Required action >> Write out the entries below exactly, from the first line to the one with "静岡ホビーショー2025行ったよ (174, 976)", both ends included.
== Data under study ==
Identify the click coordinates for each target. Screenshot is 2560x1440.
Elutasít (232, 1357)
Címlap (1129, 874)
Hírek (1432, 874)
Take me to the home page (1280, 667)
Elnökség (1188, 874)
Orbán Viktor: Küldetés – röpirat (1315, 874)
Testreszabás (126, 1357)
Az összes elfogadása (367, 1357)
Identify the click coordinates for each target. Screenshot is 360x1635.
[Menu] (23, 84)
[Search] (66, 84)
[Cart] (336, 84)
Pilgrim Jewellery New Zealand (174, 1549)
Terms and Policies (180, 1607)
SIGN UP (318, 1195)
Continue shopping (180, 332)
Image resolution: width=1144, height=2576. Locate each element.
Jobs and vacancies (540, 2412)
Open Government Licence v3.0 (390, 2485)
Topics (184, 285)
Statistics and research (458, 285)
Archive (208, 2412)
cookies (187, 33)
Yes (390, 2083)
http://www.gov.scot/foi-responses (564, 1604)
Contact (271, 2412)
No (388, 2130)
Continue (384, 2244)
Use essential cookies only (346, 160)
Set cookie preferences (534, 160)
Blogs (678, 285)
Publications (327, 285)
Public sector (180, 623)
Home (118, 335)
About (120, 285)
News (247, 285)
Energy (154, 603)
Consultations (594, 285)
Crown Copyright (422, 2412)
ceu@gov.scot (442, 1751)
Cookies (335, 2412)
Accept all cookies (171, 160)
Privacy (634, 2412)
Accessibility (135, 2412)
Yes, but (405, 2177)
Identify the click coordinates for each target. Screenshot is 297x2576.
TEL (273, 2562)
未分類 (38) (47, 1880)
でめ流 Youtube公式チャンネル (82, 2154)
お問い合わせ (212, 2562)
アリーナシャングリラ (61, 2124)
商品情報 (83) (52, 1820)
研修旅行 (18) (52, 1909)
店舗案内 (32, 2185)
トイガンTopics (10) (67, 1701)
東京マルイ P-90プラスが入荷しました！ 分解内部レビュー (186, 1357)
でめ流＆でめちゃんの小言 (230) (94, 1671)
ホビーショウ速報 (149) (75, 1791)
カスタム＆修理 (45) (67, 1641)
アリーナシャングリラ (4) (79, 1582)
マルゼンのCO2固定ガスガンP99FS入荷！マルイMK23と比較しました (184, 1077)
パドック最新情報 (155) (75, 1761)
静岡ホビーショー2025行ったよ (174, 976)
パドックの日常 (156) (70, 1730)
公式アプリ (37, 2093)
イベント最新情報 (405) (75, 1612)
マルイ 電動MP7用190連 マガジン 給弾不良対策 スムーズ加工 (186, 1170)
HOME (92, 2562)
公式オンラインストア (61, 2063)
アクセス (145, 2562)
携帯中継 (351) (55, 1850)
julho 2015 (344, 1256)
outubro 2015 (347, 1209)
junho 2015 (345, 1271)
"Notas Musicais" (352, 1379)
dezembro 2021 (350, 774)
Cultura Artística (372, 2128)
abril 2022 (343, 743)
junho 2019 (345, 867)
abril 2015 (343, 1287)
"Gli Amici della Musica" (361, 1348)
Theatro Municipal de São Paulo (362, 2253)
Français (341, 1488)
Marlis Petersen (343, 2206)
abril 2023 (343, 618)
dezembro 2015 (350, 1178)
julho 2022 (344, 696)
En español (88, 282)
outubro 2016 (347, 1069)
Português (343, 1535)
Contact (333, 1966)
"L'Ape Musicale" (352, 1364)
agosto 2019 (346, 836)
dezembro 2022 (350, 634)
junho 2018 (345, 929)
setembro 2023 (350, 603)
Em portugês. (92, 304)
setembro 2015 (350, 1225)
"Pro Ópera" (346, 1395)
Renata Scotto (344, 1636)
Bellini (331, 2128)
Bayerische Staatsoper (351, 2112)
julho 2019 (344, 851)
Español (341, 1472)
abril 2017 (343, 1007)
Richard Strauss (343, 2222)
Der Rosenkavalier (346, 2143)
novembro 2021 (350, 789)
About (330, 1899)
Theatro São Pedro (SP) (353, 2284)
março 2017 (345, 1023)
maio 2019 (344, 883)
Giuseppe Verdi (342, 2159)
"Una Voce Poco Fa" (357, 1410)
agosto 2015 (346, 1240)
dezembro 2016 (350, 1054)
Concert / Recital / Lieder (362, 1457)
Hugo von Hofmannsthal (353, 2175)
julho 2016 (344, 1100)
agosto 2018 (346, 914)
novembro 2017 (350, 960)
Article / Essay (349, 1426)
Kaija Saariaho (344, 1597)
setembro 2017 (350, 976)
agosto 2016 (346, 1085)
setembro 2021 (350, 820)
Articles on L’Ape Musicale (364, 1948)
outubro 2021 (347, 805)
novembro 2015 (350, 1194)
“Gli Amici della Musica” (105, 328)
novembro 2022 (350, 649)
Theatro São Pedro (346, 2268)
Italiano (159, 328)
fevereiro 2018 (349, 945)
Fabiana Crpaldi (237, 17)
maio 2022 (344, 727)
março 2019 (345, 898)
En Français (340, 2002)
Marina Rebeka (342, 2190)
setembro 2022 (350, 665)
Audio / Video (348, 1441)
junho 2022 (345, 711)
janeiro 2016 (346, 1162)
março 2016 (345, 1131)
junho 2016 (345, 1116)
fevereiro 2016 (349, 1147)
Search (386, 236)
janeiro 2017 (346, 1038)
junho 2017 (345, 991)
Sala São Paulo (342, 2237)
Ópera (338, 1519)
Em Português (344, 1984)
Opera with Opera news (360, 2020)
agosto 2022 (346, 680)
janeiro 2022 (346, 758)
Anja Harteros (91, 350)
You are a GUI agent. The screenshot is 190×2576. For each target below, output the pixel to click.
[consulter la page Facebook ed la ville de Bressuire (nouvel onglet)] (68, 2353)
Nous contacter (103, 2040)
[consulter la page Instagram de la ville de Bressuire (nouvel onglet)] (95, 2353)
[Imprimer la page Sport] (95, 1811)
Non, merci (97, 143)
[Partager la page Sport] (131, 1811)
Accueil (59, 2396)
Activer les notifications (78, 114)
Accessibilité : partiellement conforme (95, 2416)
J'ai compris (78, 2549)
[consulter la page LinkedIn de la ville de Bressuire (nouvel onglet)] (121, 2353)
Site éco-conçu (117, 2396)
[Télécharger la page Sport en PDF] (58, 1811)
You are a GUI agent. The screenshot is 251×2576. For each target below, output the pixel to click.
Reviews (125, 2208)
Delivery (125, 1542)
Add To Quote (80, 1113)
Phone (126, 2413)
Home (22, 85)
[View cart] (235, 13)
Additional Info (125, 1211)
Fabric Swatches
===
Response to the exercise >>
Identify the click coordinates for each target. Screenshot is 2560x1440.
Elutasít (232, 1357)
Címlap (1129, 874)
Hírek (1432, 874)
Take me to the home page (1280, 667)
Elnökség (1188, 874)
Orbán Viktor: Küldetés – röpirat (1315, 874)
Testreszabás (126, 1357)
Az összes elfogadása (367, 1357)
Identify the click coordinates for each target. Screenshot is 360x1635.
[Menu] (23, 84)
[Search] (66, 84)
[Cart] (336, 84)
Pilgrim Jewellery New Zealand (174, 1549)
Terms and Policies (180, 1607)
SIGN UP (318, 1195)
Continue shopping (180, 332)
Image resolution: width=1144, height=2576. Locate each element.
Jobs and vacancies (540, 2412)
Open Government Licence v3.0 (390, 2485)
Topics (184, 285)
Statistics and research (458, 285)
Archive (208, 2412)
cookies (187, 33)
Yes (390, 2083)
http://www.gov.scot/foi-responses (564, 1604)
Contact (271, 2412)
No (388, 2130)
Continue (384, 2244)
Use essential cookies only (346, 160)
Set cookie preferences (534, 160)
Blogs (678, 285)
Publications (327, 285)
Public sector (180, 623)
Home (118, 335)
About (120, 285)
News (247, 285)
Energy (154, 603)
Consultations (594, 285)
Crown Copyright (422, 2412)
ceu@gov.scot (442, 1751)
Cookies (335, 2412)
Accept all cookies (171, 160)
Privacy (634, 2412)
Accessibility (135, 2412)
Yes, but (405, 2177)
Identify the click coordinates for each target. Screenshot is 297x2576.
TEL (273, 2562)
未分類 (38) (47, 1880)
でめ流 Youtube公式チャンネル (82, 2154)
お問い合わせ (212, 2562)
アリーナシャングリラ (61, 2124)
商品情報 (83) (52, 1820)
研修旅行 (18) (52, 1909)
店舗案内 (32, 2185)
トイガンTopics (10) (67, 1701)
東京マルイ P-90プラスが入荷しました！ 分解内部レビュー (186, 1357)
でめ流＆でめちゃんの小言 (230) (94, 1671)
ホビーショウ速報 (149) (75, 1791)
カスタム＆修理 (45) (67, 1641)
アリーナシャングリラ (4) (79, 1582)
マルゼンのCO2固定ガスガンP99FS入荷！マルイMK23と比較しました (184, 1077)
パドック最新情報 (155) (75, 1761)
静岡ホビーショー2025行ったよ (174, 976)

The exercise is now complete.